Thub-thub-thub-thub through the trees. The faint snort of horse breath in the stillness of the woods.
Iwan wiped a lock of hair off his face, licking his lips as he shifted his balance from foot to foot.
The dark forms drew closer. Branwen’s blood pounded in her head. Two horses. But with no riders!
Iwan straightened up, his sword arm drooping as he stared at the two horses that came clopping into the clearing. They were saddled and bridled, and on the saddles of both were strapped bulging leather panniers. Upon the saddle of the leading horse hung a shield and a sword.
‘What’s this new wonder?’ Iwan asked in astonishment as he stared at the two familiar horses. Branwen recognized them as well, a dun mare with a cream-coloured coat and a black mane and tail, accompanied by a tall bay destrier with a fiery eye. ‘These are our own horses, or my eyes are playing me false!’ he gasped. ‘Gwennol Dhu and Terrwyn in the very flesh! But how?’
‘I do not know,’ said Branwen with a thrilled smile. ‘But see their eyes! They are a gift!’
She had noticed the green light in the eyes of the two horses from the moment they had emerged from the shadows. She had seen that same flickering emerald light before – in the eyes of animals under the enchantments of Govannon of the Wood.
‘The Shining Ones again!’ Iwan breathed, sheathing his blade and stepping forward quickly to grasp the hanging reins of Gwennol Dhu. He stared at Branwen in amazement. ‘Their favours come thick one upon the other, Branwen. This is welcome relief, indeed.’
‘Yes, it is,’ said Branwen, her throat thickening, tears of joy pricking behind her eyes. She threw her arms about Terrwyn’s broad, muscular neck, breathing in his scent for a moment. ‘I never thought to see you again, my lad!’ she murmured. ‘This meeting is a great joy.’ Terrwyn nodded his great head and snorted.
Branwen moved to the saddle and opened the pannier. She found warm clothing and a cloak within, as well as cheese and bread and a stoppered bottle of water. She would have wished for her mystical white shield to have been returned, but any weapons were welcome in the wilderness.

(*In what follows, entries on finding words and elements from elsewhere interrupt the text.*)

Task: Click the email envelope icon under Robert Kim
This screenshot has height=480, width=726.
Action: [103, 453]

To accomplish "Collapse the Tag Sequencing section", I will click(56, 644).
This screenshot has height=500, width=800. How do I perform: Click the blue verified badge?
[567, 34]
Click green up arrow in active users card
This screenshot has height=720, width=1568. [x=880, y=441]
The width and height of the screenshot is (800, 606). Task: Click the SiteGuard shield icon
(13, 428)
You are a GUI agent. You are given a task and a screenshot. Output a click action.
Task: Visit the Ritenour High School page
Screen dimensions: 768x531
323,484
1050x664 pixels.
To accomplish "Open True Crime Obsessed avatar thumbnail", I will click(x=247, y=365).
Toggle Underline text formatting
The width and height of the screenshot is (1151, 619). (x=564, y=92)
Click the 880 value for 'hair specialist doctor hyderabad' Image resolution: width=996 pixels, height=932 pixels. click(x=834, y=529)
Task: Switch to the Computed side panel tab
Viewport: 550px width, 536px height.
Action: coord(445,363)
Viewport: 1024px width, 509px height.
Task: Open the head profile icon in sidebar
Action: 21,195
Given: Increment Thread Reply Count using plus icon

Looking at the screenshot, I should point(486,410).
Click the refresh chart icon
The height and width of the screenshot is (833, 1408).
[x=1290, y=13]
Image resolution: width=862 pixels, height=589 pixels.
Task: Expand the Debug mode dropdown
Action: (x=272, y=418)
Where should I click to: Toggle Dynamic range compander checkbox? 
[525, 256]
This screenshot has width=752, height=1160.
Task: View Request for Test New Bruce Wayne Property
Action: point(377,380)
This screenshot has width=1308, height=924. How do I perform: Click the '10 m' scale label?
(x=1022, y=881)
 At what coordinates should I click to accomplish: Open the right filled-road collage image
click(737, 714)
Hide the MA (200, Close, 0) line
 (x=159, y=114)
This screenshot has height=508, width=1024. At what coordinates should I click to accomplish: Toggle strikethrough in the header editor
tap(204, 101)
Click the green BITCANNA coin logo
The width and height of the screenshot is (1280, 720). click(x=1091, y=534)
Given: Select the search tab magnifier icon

‘But why now, when the Old Gods could have come to our rescue a thousand times in the past?’ asked Iwan.
‘I don’t know,’ Branwen gasped, hardly able to speak for the solace and bliss that filled her. ‘Blodwedd always said we could not fathom the ways of the Shining Ones.’ She looked at Iwan. ‘But we are saved! We have food and clothes and beloved horses to bear us!’
He smiled a true, merry smile for the first time. ‘We are saved,’ he agreed. ‘I will ask no more questions. Come, give me back my cloak and put on the clothes Govannon has sent you. Bear the shield on your arm and strap the sword about your waist, they are surely meant for you. We can eat on the way! And it would not surprise me to find that these steeds have a clearer idea of our destination than we have!’ He laughed aloud as he looked at her. ‘Branwen of the Shining Ones! Branwen the shaman girl! You are a marvel to me, by all the saints, you are!’